Hi Costin
Sorry for the silence on this issue. This went a bit quiet.
But the good news is I've come back to it and managed to get it all working
with the new shark 0.9.1 release and
2.0.0RC1. Actually if I used ADD JAR I got the same exception but when I just
put the JAR into the shark lib/ folder it
worked fine (which seems to point to the classpath issue you mention).
However, I seem to have an issue with date <-> timestamp conversion.
I have a field in ES called "_ts" that has type "date" and the default format
"dateOptionalTime". When I do a query that
includes the timestamp it comes back NULL:
select ts from table ...
(note I use a correct es.mapping.names to map the _ts field in ES to ts field
in Hive/Shark that has timestamp type).
below is some of the debug-level output:
14/05/13 19:19:47 DEBUG lazy.LazyPrimitive: Data not in the TIMESTAMP data type
range so converted to null.
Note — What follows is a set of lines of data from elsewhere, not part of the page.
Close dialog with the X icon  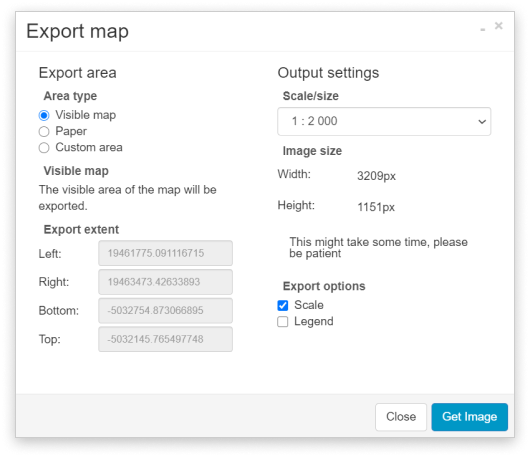pos(499,26)
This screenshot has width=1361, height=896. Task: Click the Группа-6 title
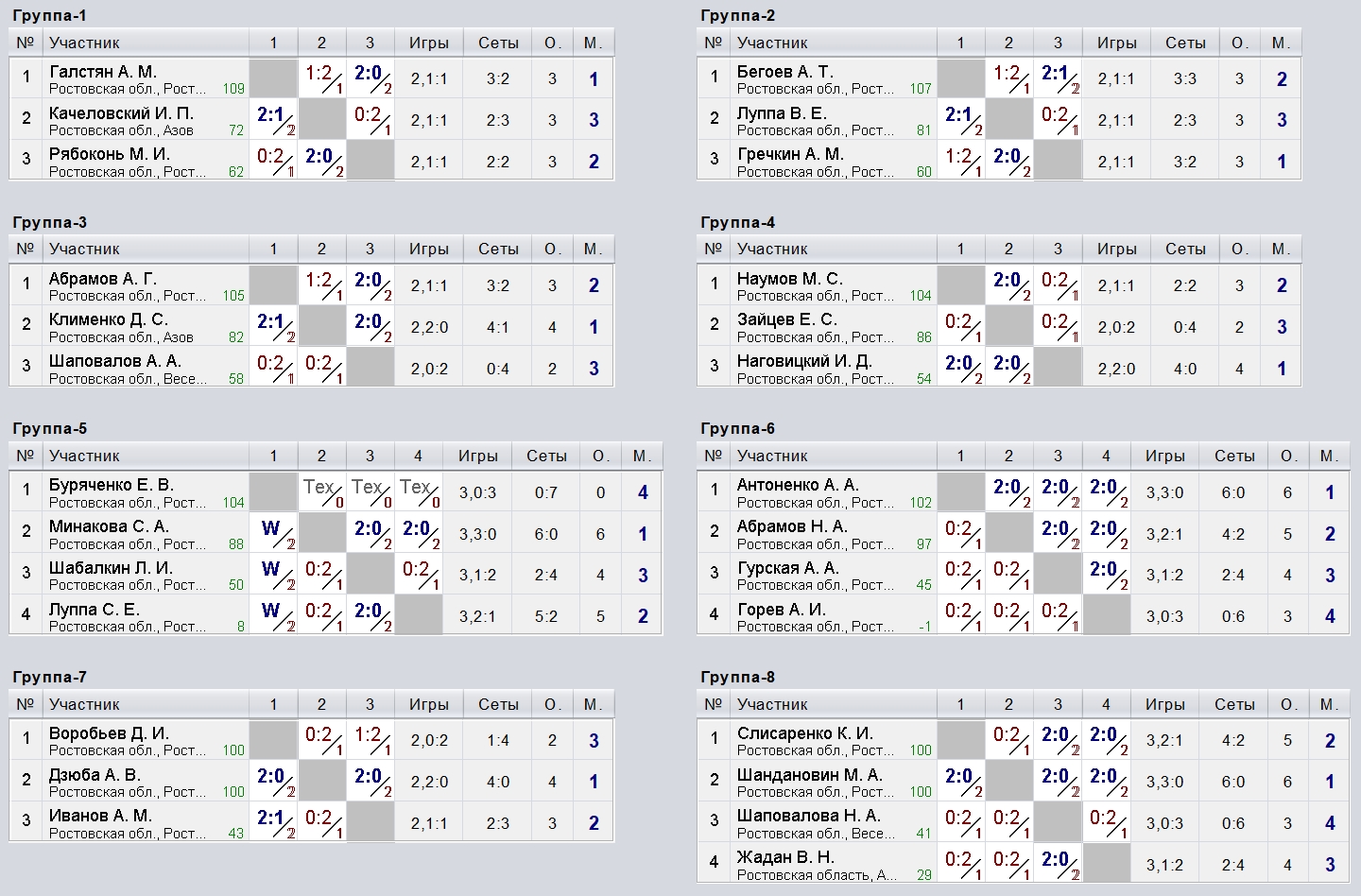737,429
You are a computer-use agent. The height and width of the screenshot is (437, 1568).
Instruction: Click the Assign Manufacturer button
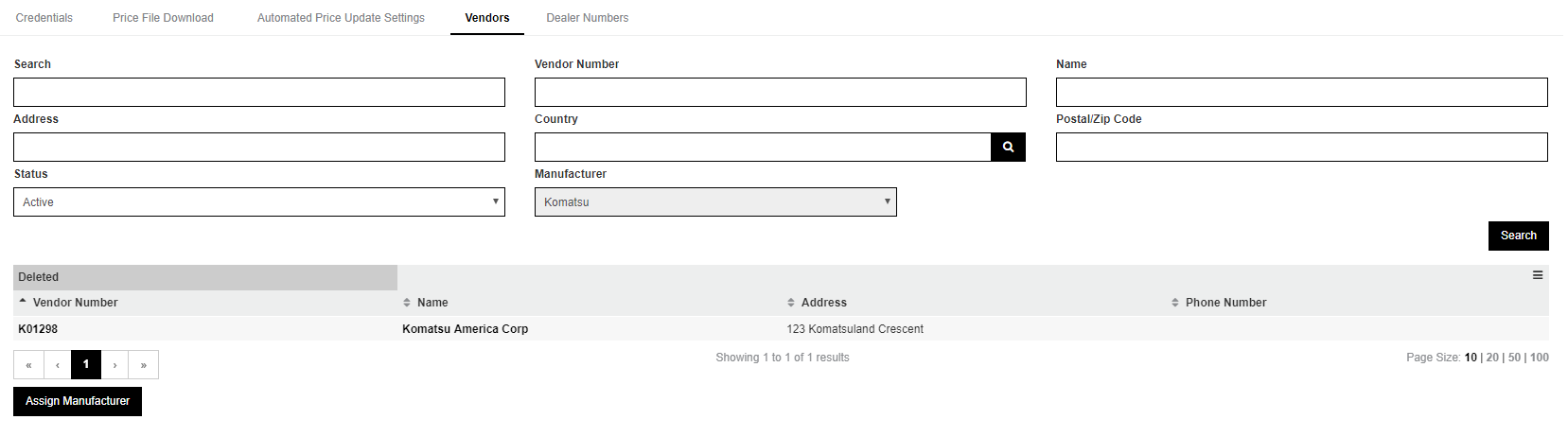pos(78,401)
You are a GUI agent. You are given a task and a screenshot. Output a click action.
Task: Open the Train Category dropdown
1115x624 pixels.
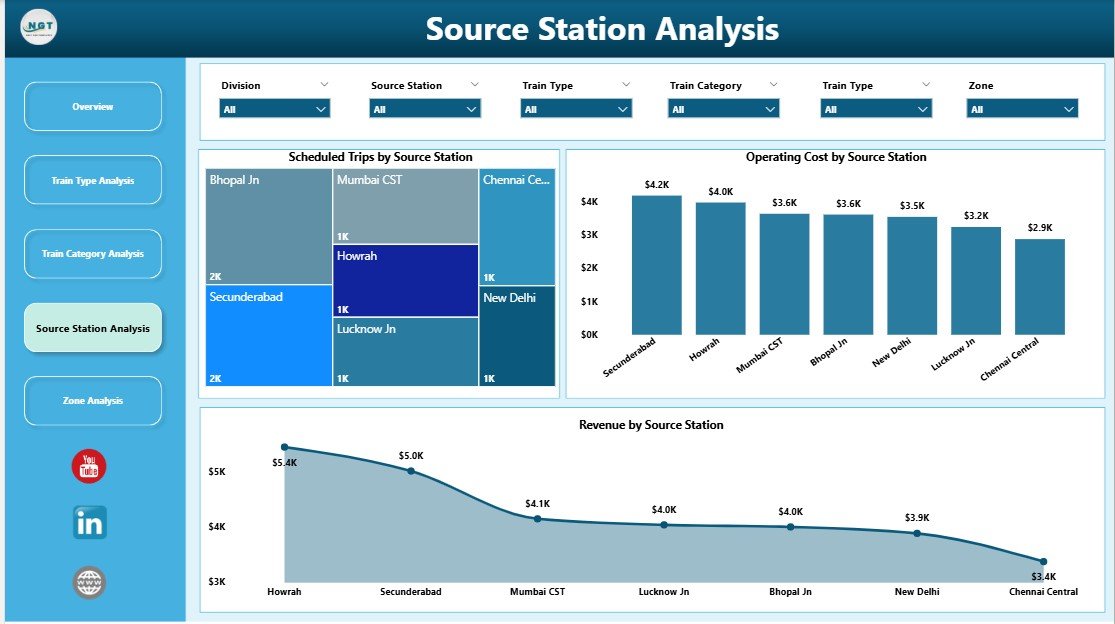point(725,109)
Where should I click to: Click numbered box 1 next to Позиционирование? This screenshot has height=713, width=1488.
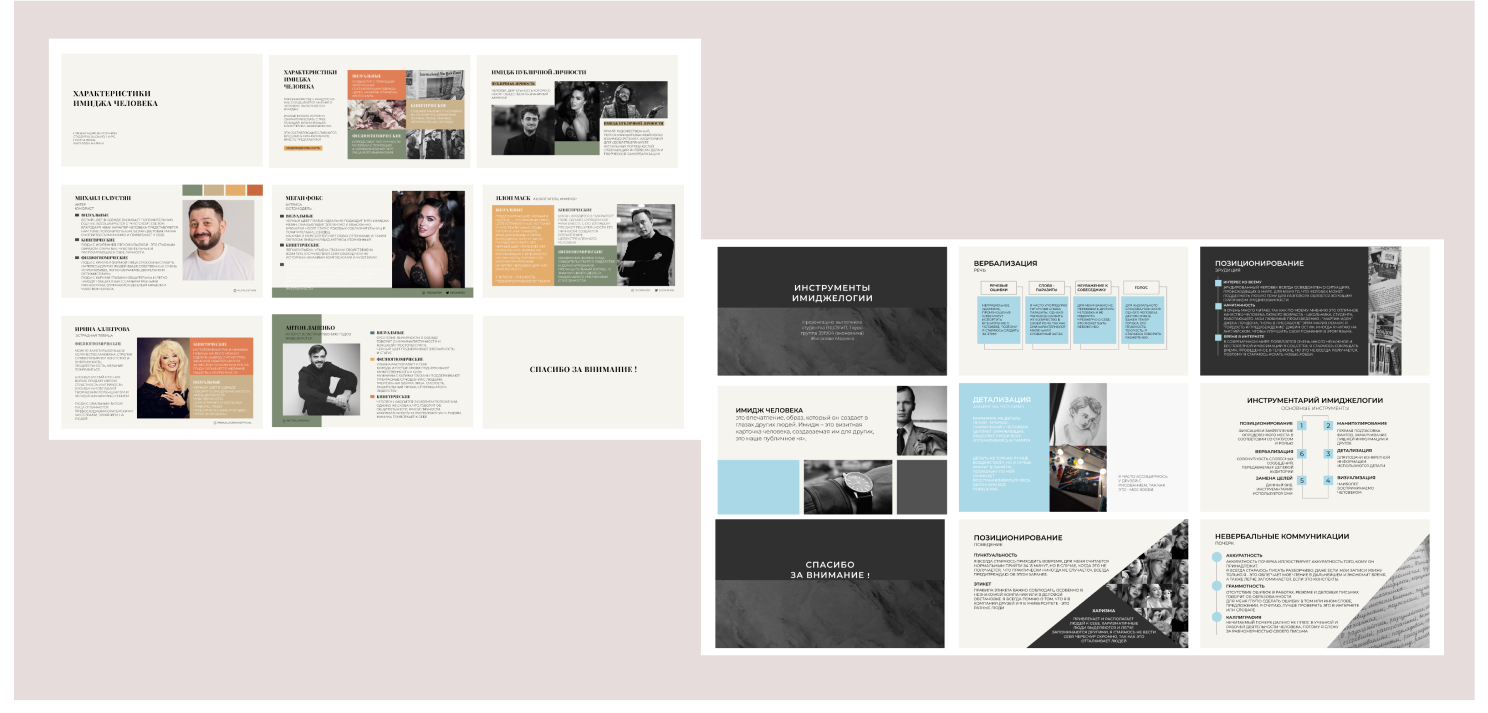coord(1302,426)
Given data
is :96997506-06-30 19:08:168:16.768
14/05/13 19:19:47 DEBUG lazy.LazyPrimitive: Data not in the TIMESTAMP data type
range so converted to null. Given data
is :96997605-06-28 19:08:168:16.768
14/05/13 19:19:47 DEBUG lazy.LazyPrimitive: Data not in the TIMESTAMP data type
range so converted to null. Given data
is :96997624-06-28 19:08:168:16.768
14/05/13 19:19:47 DEBUG lazy.LazyPrimitive: Data not in the TIMESTAMP data type
range so converted to null. Given data
is :96997629-06-28 19:08:168:16.768
14/05/13 19:19:47 DEBUG lazy.LazyPrimitive: Data not in the TIMESTAMP data type
range so converted to null. Given data
is :96997634-06-29 19:08:168:16.768
NULL
NULL
NULL
NULL
NULL
The data that I index in the _ts field is timestamp in ms (long). It doesn't
seem to be converted correctly but the data
is correct (in ms at least) and I can query against it using date formats and
date math in ES.
Example snippet from debug log from above:
,"_ts":1397130475607}}]}}"
Any ideas or am I doing something silly?
I do see that the Hive timestamp expects either seconds since epoch of a
string-based format that has nanosecond
granularity. Is this the issue with just ms long timestamp data?
Thanks
Nick
On Thu, Mar 27, 2014 at 4:50 PM, Costin Leau <costin.l...@gmail.com
<mailto:costin.l...@gmail.com>> wrote:
Using the latest hive and hadoop is preferred as they contain various bug
fixes.
The error suggests a classpath issue - namely the same class is loaded
twice for some reason and hence the casting
fails.
Let's connect on IRC - give me a ping when you're available (user is
costin).
Cheers,
On 3/27/14 4:29 PM, Nick Pentreath wrote:
Thanks for the response.
I tried latest Shark (cdh4 version of 0.9.1 here
http://cloudera.rst.im/shark/ ) - this uses hadoop 1.0.4 and
hive 0.11
I believe, and build elasticsearch-hadoop from github master.
Still getting same error:
org.elasticsearch.hadoop.hive.__EsHiveInputFormat$EsHiveSplit cannot be
cast to
org.elasticsearch.hadoop.hive.__EsHiveInputFormat$EsHiveSplit
Will using hive 0.11 / hadoop 1.0.4 vs hive 0.12 / hadoop 1.2.1 in
es-hadoop master make a difference?
Anyone else actually got this working?
On Thu, Mar 20, 2014 at 2:44 PM, Costin Leau <costin.l...@gmail.com
<mailto:costin.l...@gmail.com>
<mailto:costin.l...@gmail.com <mailto:costin.l...@gmail.com>>__> wrote:
I recommend using master - there are several improvements done in
this area. Also using the latest Shark
(0.9.0) and
Hive (0.12) will help.
On 3/20/14 12:00 PM, Nick Pentreath wrote:
Hi
I am struggling to get this working too. I'm just trying
locally for now, running Shark 0.8.1, Hive
0.9.0 and ES
1.0.1
with ES-hadoop 1.3.0.M2.
I managed to get a basic example working with WRITING into an
index. But I'm really after READING and
index.
I believe I have set everything up correctly, I've added the
jar to Shark:
ADD JAR /path/to/es-hadoop.jar;
created a table:
CREATE EXTERNAL TABLE test_read (name string, price double)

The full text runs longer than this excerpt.